# Passage shown:
▼

[dpdk-dev] [PATCH v5 5/7] power: support callbacks for multiple Rx queues
David Hunt
david.hunt at intel.com
Wed Jun 30 11:52:21 CEST 2021
Hi Anatoly,
On 29/6/2021 4:48 PM, Anatoly Burakov wrote:
> Currently, there is a hard limitation on the PMD power management
> support that only allows it to support a single queue per lcore. This is
> not ideal as most DPDK use cases will poll multiple queues per core.
>
> The PMD power management mechanism relies on ethdev Rx callbacks, so it
> is very difficult to implement such support because callbacks are
> effectively stateless and have no visibility into what the other ethdev
> devices are doing. This places limitations on what we can do within the
> framework of Rx callbacks, but the basics of this implementation are as
> follows:
>
> - Replace per-queue structures with per-lcore ones, so that any device
> polled from the same lcore can share data
> - Any queue that is going to be polled from a specific lcore has to be
> added to the list of queues to poll, so that the callback is aware of
> other queues being polled by the same lcore
> - Both the empty poll counter and the actual power saving mechanism is
> shared between all queues polled on a particular lcore, and is only
> activated when all queues in the list were polled and were determined
> to have no traffic.
> - The limitation on UMWAIT-based polling is not removed because UMWAIT
> is incapable of monitoring more than one address.
>
> Also, while we're at it, update and improve the docs.
>
> Signed-off-by: Anatoly Burakov <anatoly.burakov at intel.com>
> ---
>
> Notes:
> v5:
> - Remove the "power save queue" API and replace it with mechanism suggested by
> Konstantin
>
> v3:
> - Move the list of supported NICs to NIC feature table
>
> v2:
> - Use a TAILQ for queues instead of a static array
> - Address feedback from Konstantin
> - Add additional checks for stopped queues
>
> doc/guides/nics/features.rst | 10 +
> doc/guides/prog_guide/power_man.rst | 65 ++--
> doc/guides/rel_notes/release_21_08.rst | 3 +
> lib/power/rte_power_pmd_mgmt.c | 431 ++++++++++++++++++-------
> 4 files changed, 373 insertions(+), 136 deletions(-)

▲

[Records for locating described items]
▼

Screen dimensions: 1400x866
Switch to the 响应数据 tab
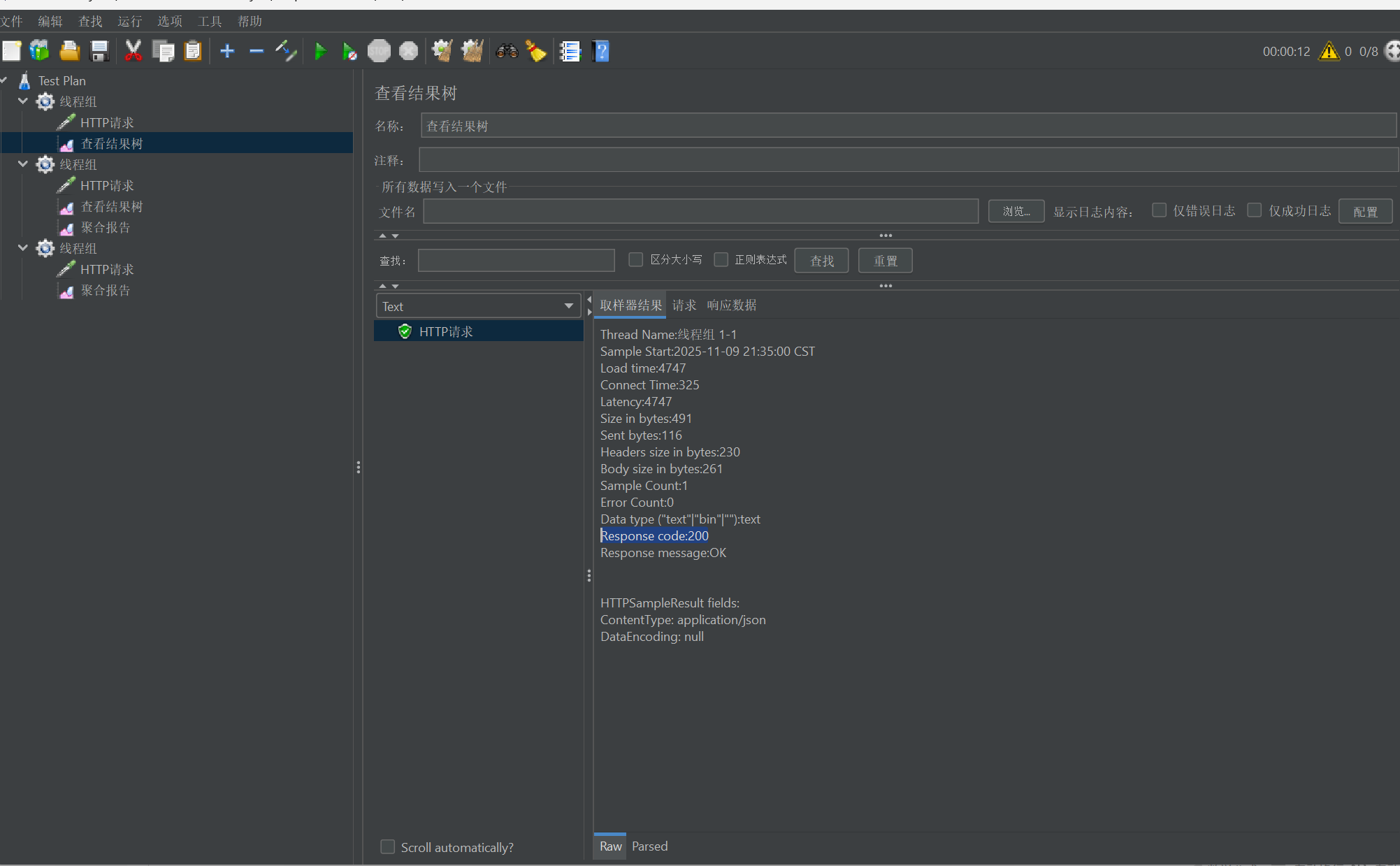click(731, 305)
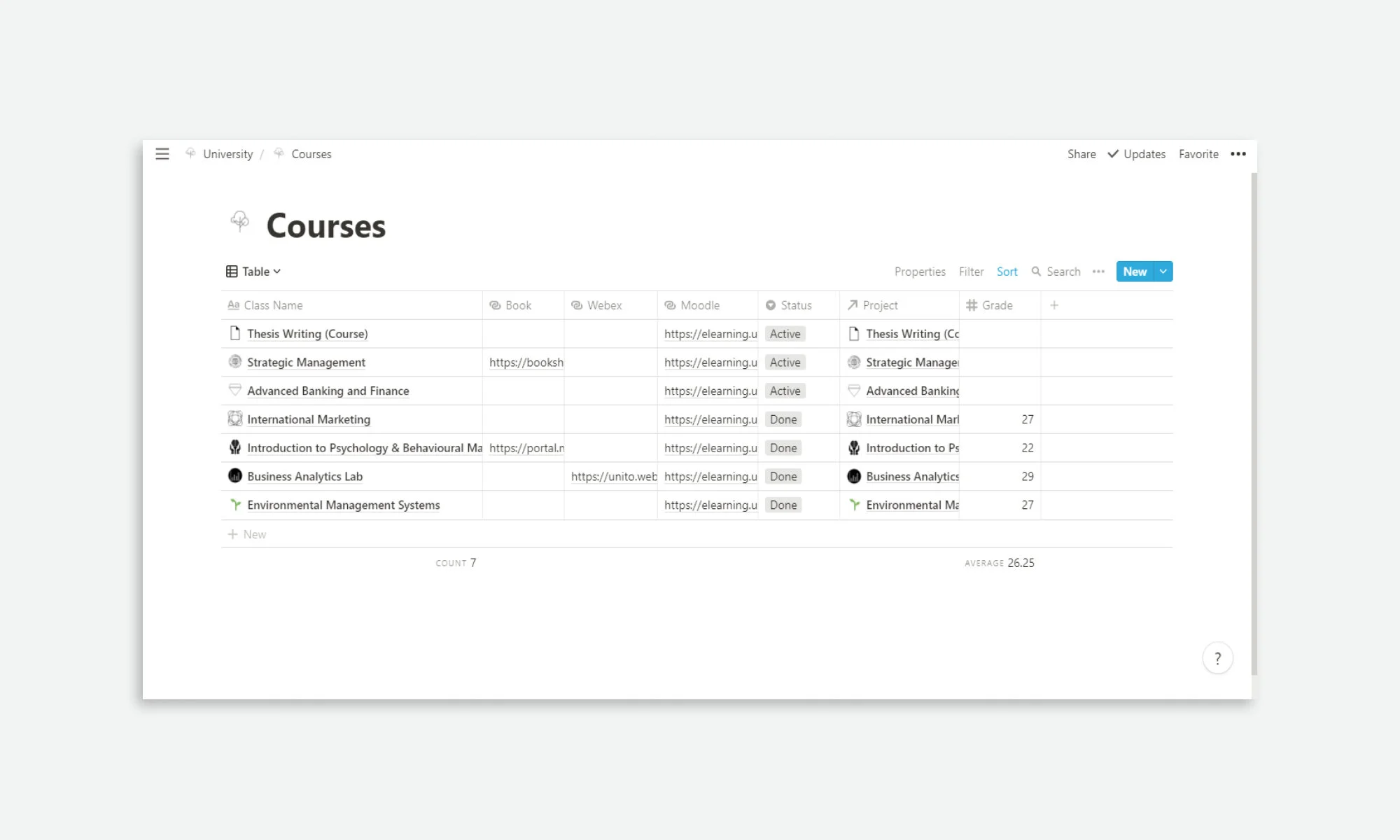Open the Filter menu
This screenshot has width=1400, height=840.
(x=971, y=272)
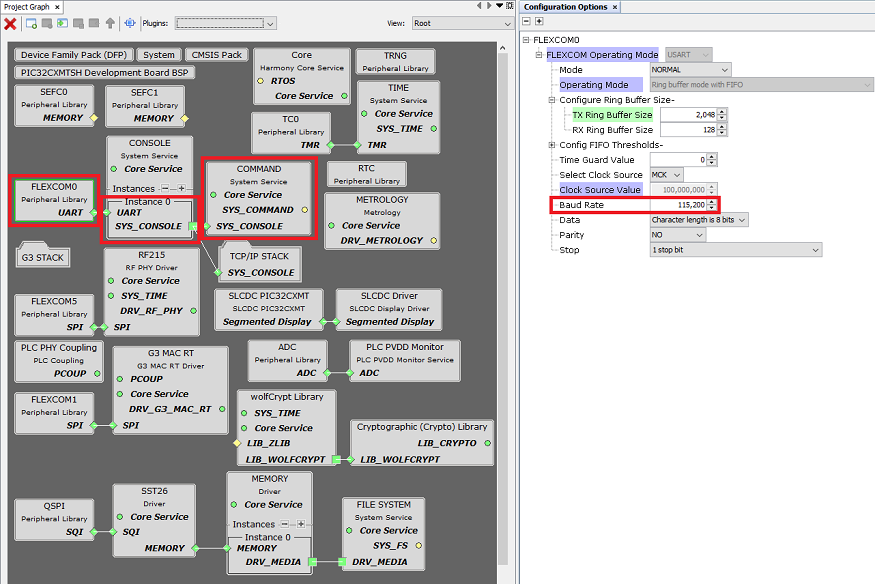Expand the Config FIFO Thresholds tree node
The width and height of the screenshot is (875, 584).
coord(551,145)
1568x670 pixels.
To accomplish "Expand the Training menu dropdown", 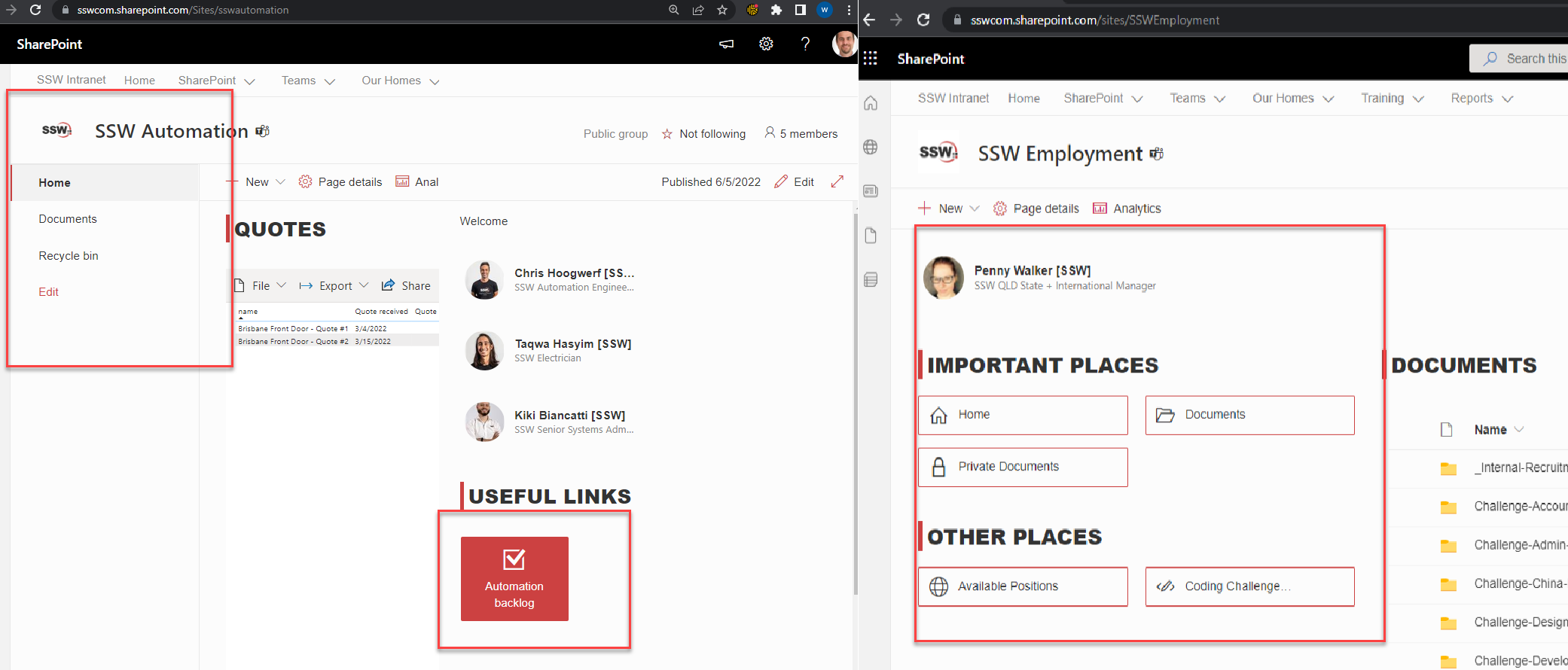I will coord(1392,99).

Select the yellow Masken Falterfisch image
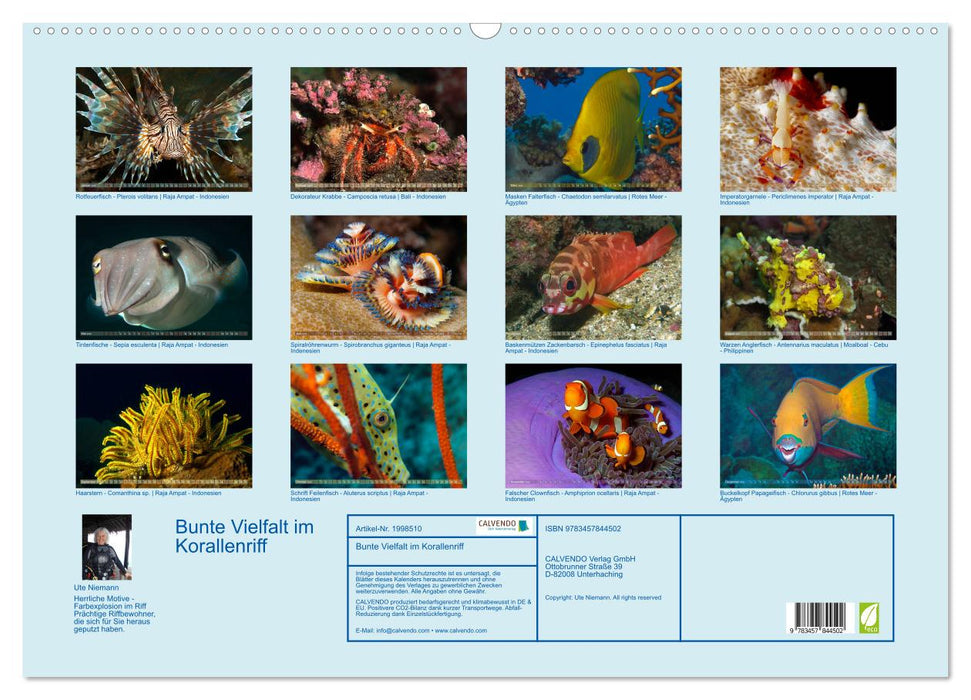593,129
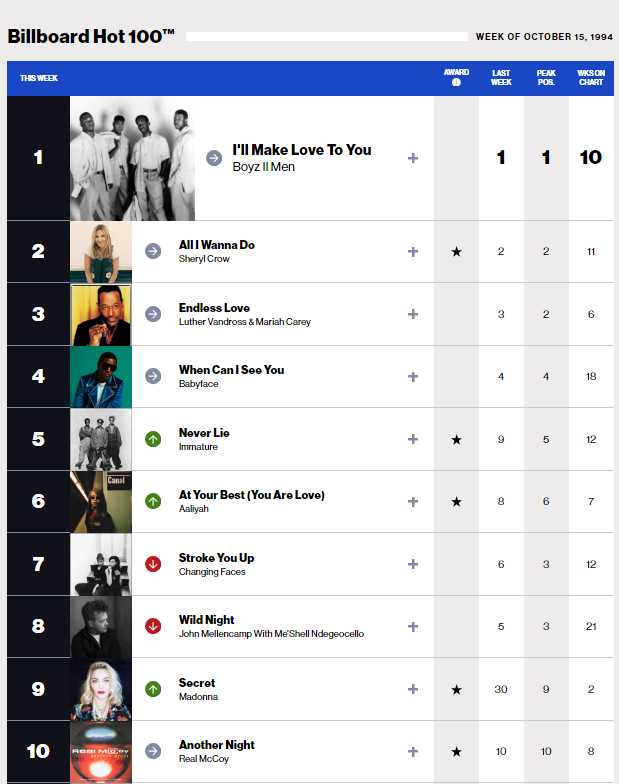Click award star icon for Another Night

pyautogui.click(x=456, y=752)
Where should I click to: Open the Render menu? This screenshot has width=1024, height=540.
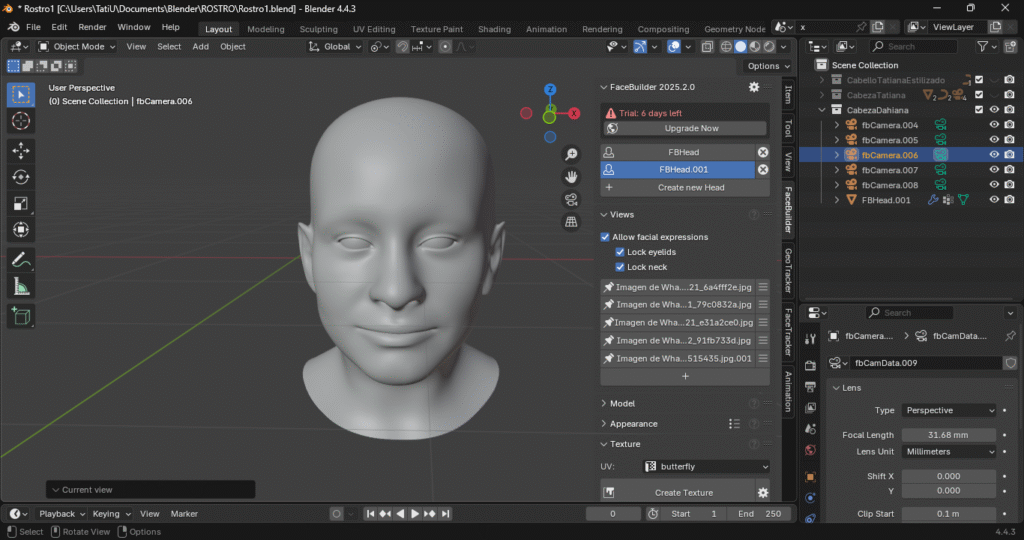click(92, 27)
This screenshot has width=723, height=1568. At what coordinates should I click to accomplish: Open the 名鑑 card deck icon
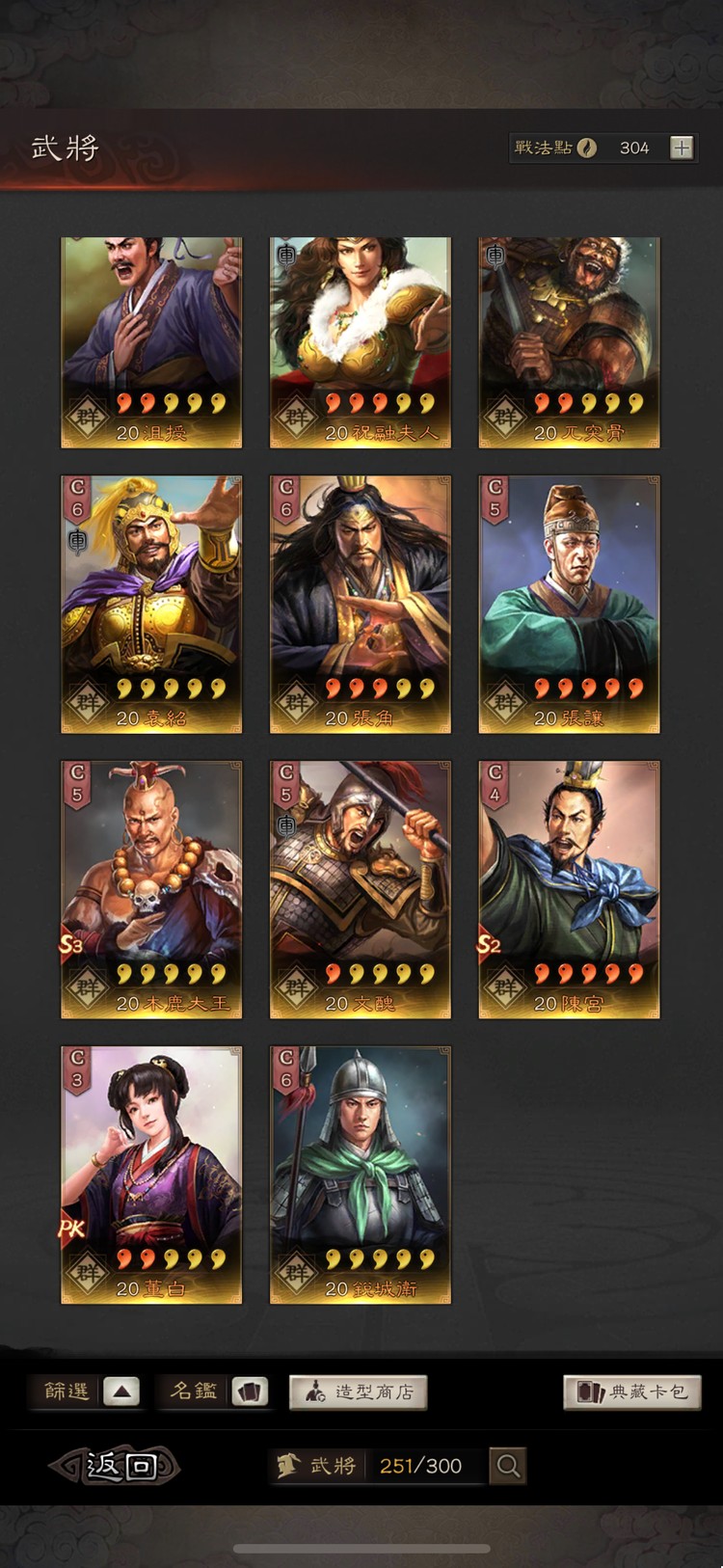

▲

# Task goal:
According to the power management patch message above, why is the limitation on UMWAIT-based polling left in place?

# Answer:
UMWAIT is incapable of monitoring more than one address.